Si la fonction première de l'alimentation est de nourrir le corps, ce n'est pas cette finalité qui nous pousse à rechercher la nourriture, mais la faim. Ces chercheurs du Beth Israel Deaconess Medical Center (Boston), qui ont tenté de remonter aux origines cérébrales de la faim, « dessinent » un premier schéma des circuits complexes du cerveau qui régulent cet état de motivation intense. Ces travaux, présentés dans la revue Nature, permettent de mieux comprendre le processus cérébral qui mène à la faim, qui, lorsqu’elle est déréglée, conduit à l’hyperphagie et donc à l’obésité et les troubles alimentaires. Ils identifient une autre catégorie de neurones, nommés les neurones de la faim au départ du circuit.
C'est l'aboutissement de recherches, menées durant 20 ans, par le Dr Bradford Lowell, professeur de neuroendocrinologie au Beth Israel Deaconess qui travaille sur les neuro-circuits cérébraux qui sous-tendent la faim. Une première découverte sur ces neuro-circuits, celle du rôle clé d'un groupe de neurones, exprimant un peptide AgRP, sur la répartition des nutriments, auprès du pancréas, du foie et des muscles a été présentée récemment dans l'EMBO Journal. Ces cellules nerveuses, présentes dans l'hypothalamus du cerveau sont activées par une carence en calories et lorsqu'artificiellement stimulées dans des modèles animaux vont provoquer la faim, l'hyperphagie et l'obésité.
Comment le cerveau contrôle la faim : L'équipe du Pr Lowell montre ci que les neurones induisant la faim, qui déclenchent l'activation des neurones AgRP, sont situés dans le noyau paraventriculaire, une zone du cerveau déjà associée à satiété. Cette découverte complète le schéma global et la compréhension de ce qui motive l'appétit, alors que de nombreuses questions subsistent: Pourquoi l'alimentation et le jeûne diminuent ou augmentent la faim? Quel est le rôle exact du circuit de la récompense et pourquoi parfois reprenons-nous de la nourriture après un repas complet ? Si de nombreuses études ont apporté des éléments de réponse, mais partiels, décrypter le fonctionnement global de la « boîte noire » du cerveau, c'est-à-dire l'ensemble des circuits neuronaux qui contrôlent réellement la faim permettrait aussi de faire avancer notre compréhension de l'obésité.

= Questions sur l'extrait =
a) Répondez aux questions suivantes à partir de l'extrait sur la faim.
(i) Dans quelle revue les travaux sur les origines cérébrales de la faim ont-ils été présentés ?
(ii) Pendant combien d'années les recherches du Dr Bradford Lowell ont-elles été menées ?
(iii) Dans quelle zone du cerveau se trouvent les neurones induisant la faim qui déclenchent l'activation des neurones AgRP ?
b) D'après l'extrait sur la faim, quels effets provoque la stimulation artificielle des neurones AgRP dans des modèles animaux ? Énumérez-les tous.

= Entrées de données =

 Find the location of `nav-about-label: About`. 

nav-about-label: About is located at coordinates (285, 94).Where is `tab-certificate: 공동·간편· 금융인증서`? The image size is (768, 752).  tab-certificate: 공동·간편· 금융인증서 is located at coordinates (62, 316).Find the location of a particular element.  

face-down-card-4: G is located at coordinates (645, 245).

= Réponses par question =
a)
(i) Dans la revue Nature.
(ii) Pendant 20 ans.
(iii) Dans le noyau paraventriculaire.

b) La faim, l'hyperphagie et l'obésité.